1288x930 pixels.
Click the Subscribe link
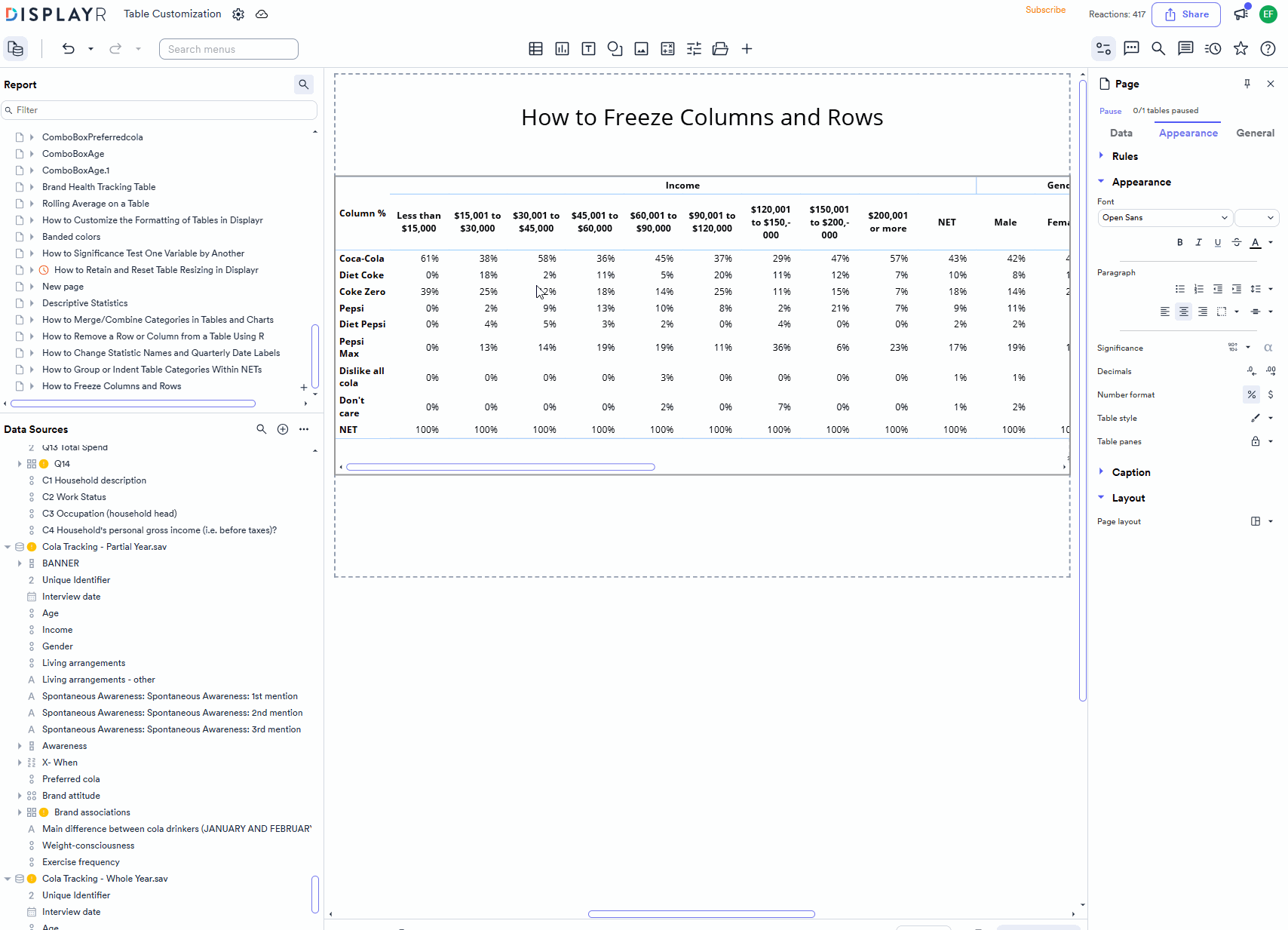point(1045,10)
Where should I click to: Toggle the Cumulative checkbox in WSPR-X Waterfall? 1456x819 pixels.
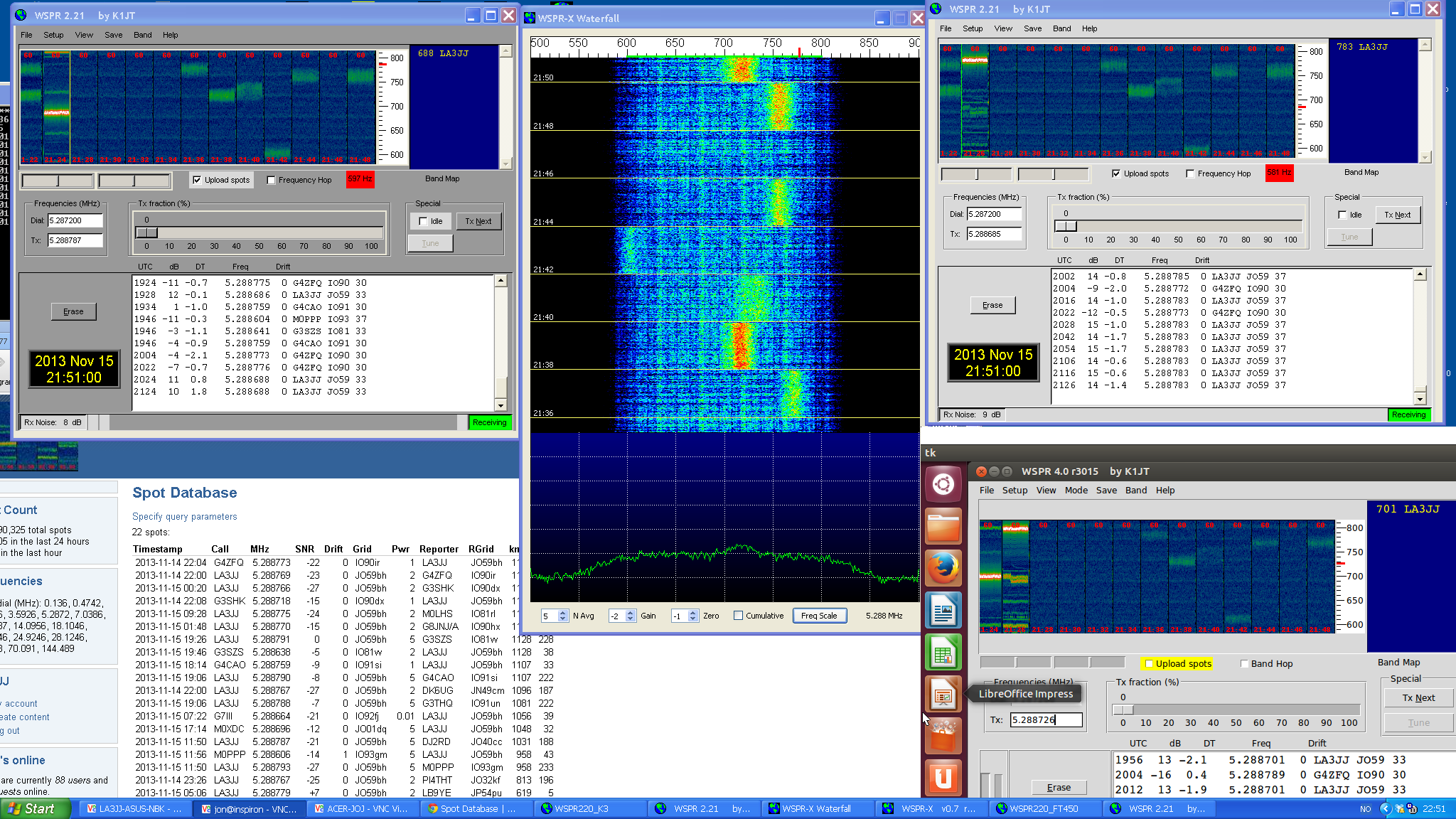coord(739,616)
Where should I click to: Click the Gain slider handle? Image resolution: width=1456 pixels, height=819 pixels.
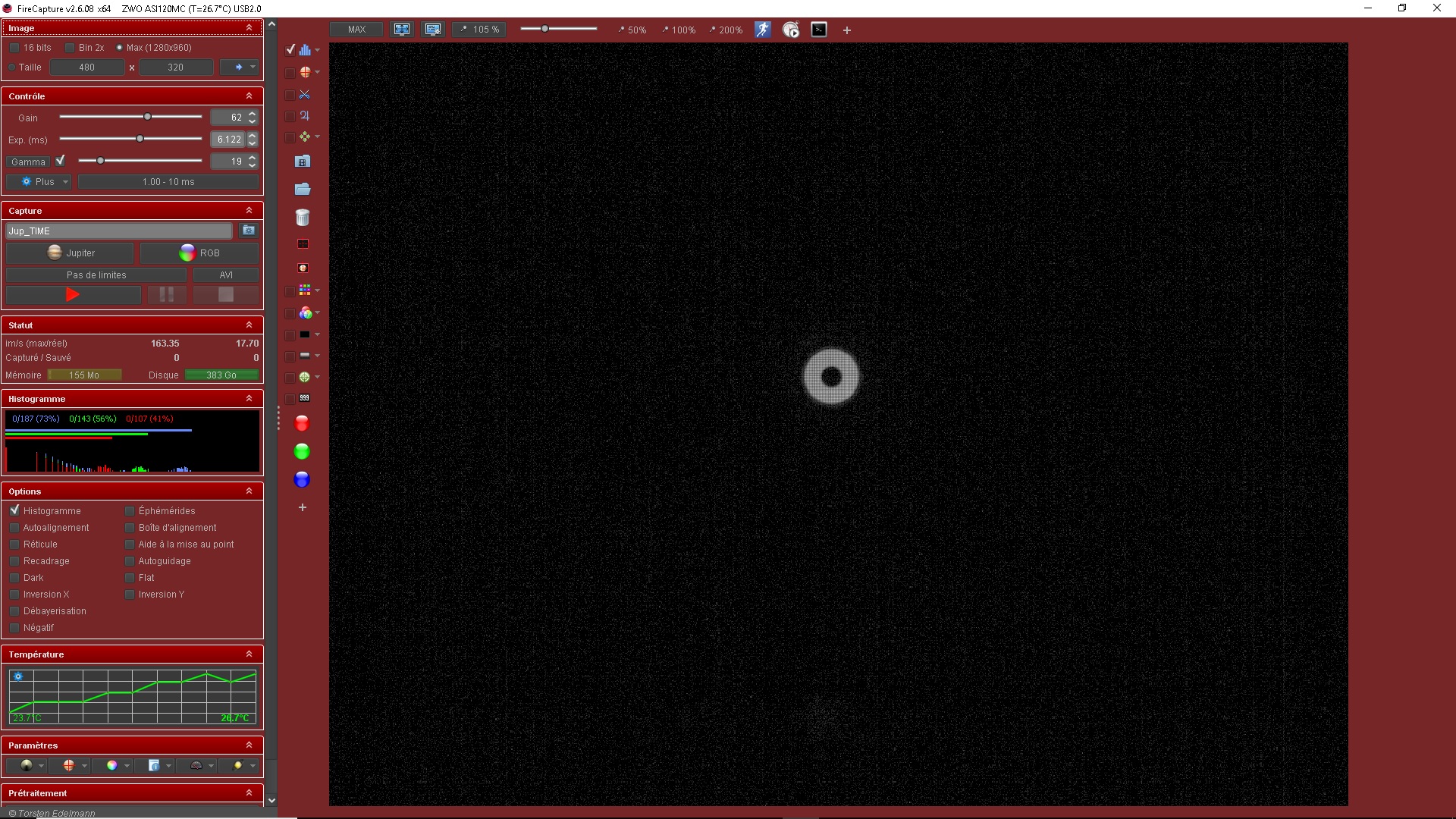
= = = = =
The required output is every line from the one containing "Where should I click to: Toggle" through the last line of the records, inclusive, reproduced exactly and without pictures.

Where should I click to: Toggle the Cumulative checkbox in WSPR-X Waterfall? 1456x819 pixels.
coord(739,616)
Where should I click to: Click the Gain slider handle? Image resolution: width=1456 pixels, height=819 pixels.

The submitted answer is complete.